By Li Kaisheng Source:Global Times Published: 2016/9/12 18:28:39
Philippine President Rodrigo Duterte has been propelled into the global spotlight in recent days due to his reckless comments. He called US President Barack Obama, the Philippines' most important ally, a "son of a whore" and later displayed a picture of Filipinos killed by US soldiers a century ago during the recent East Asia Summit in Vientiane, capital of Laos. He called UN Secretary-General Ban Ki-moon a "fool" on a visit to the Indonesian capital on Friday.
This is exactly what Duterte is. The former mayor of Davao City also made uncouth comments during his presidential campaign. He called Pope Francis a "son of a whore" too and said "the mayor should have been first" when referring to the rape of a female missionary in 1989. Yet what stands behind these brutal comments deserves more attention. Duterte was angry with Obama because the US president criticized his anti-drug policy. Since Duterte took office, nearly 3,000 suspected drug dealers have been killed fighting against police or in extrajudicial executions by killers that are believed to be hired or at least backed by the government. This is unacceptable to those that believe in human rights.
But this is just what Duterte used to do in Davao. He was elected president primarily because of the improved safety he created when he was Davao mayor and his firm crackdown on drug offenses as he believes that the poor public safety in the Philippines has a lot to do with drug abuse. The crime rate did drop after he assumed office, excluding the extrajudicial killings.
Duterte has more things to improve than public safety. He plans to make peace with communist guerrillas and wants a constitutional revision to shift to a federal system that hands more resources and power to local governments. He plans to adopt a looser fiscal policy to ramp up spending on infrastructure. He even agreed to bury the embalmed body of his predecessor Ferdinand Marcos in the Heroes' Cemetery in Manila, regardless of the latter being labeled as a dictator. Duterte has done all these out of his leftist nationalist sentiment. In the former US colony, leftists have never been the mainstream in politics. Yet is Duterte likely to herald the Philippines into a different path?
It is no accident that Duterte came to the fore. His theory and policies have responded to what the Philippines' public demands. During the presidency of Benigno Aquino III, the remarkable economic growth didn't fundamentally change the nation's poverty and the Philippine people suffered tremendously from poor public safety. Ordinary Filipinos hope that a decisive and audacious leader can address these problems.
But no one knows how far Duterte can go. Even if his efforts to combat drugs and improve public safety are fully acknowledged by the Philippine public, he still needs more political achievements to cement public support. What will eventually prompt all Filipinos to support Duterte will be economic growth, more jobs and less poverty, but in these aspects his policies have just started to work.

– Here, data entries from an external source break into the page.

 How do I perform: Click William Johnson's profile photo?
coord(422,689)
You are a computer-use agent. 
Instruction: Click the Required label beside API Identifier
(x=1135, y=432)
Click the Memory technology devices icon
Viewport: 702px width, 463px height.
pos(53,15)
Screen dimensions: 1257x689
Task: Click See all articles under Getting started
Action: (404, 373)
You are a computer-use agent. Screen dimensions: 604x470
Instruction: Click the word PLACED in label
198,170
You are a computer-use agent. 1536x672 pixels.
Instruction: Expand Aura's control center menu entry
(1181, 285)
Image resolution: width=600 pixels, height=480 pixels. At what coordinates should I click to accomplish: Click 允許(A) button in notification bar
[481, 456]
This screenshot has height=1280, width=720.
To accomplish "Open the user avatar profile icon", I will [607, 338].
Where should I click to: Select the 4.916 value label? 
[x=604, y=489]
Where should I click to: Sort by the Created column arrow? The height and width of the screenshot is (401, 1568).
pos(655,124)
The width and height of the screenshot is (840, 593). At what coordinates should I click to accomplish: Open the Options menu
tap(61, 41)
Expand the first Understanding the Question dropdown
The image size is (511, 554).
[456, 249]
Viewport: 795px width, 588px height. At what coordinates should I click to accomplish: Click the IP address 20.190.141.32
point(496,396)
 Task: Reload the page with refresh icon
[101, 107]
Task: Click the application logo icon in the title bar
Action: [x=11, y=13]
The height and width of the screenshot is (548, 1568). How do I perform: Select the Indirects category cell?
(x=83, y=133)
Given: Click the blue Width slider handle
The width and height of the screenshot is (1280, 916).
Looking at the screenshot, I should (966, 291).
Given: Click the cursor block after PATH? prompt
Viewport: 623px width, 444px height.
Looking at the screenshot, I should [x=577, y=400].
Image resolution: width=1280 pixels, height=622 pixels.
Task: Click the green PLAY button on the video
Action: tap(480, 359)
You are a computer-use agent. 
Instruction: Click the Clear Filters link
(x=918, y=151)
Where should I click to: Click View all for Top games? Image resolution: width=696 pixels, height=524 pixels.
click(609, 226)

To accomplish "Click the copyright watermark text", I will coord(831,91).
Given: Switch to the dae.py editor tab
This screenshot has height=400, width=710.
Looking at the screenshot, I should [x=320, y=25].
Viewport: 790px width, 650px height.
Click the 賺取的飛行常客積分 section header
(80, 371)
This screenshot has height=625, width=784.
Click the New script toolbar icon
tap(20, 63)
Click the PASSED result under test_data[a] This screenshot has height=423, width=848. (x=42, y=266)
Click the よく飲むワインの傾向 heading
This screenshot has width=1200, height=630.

The Liberal Party who is always critical of Duterte has kept a close eye on him. If he makes a huge mistake in administration, an impeachment attempt can be expected. They have prepared Vice President Leni Robredo, a liberal, to replace Duterte.
What concerns the liberals most is that Duterte may become a dictator. After the bombing in Davao on September 2, Duterte declared the nation in "a state of lawlessness" and later a "state of emergency on account of lawless violence." If terrorism intensifies in the country and Duterte is unable to make any other presentable political achievement or is threatened with impeachment, will he then announce military control and become another Marcos?
Yet it's hard to predict how likely this is to happen. What can be sure is that the Philippines faces a more uncertain future after Duterte took the presidency. What deserves international attention should not be his rude comments and balancing skills between China and the US, but where he will take the Philippines.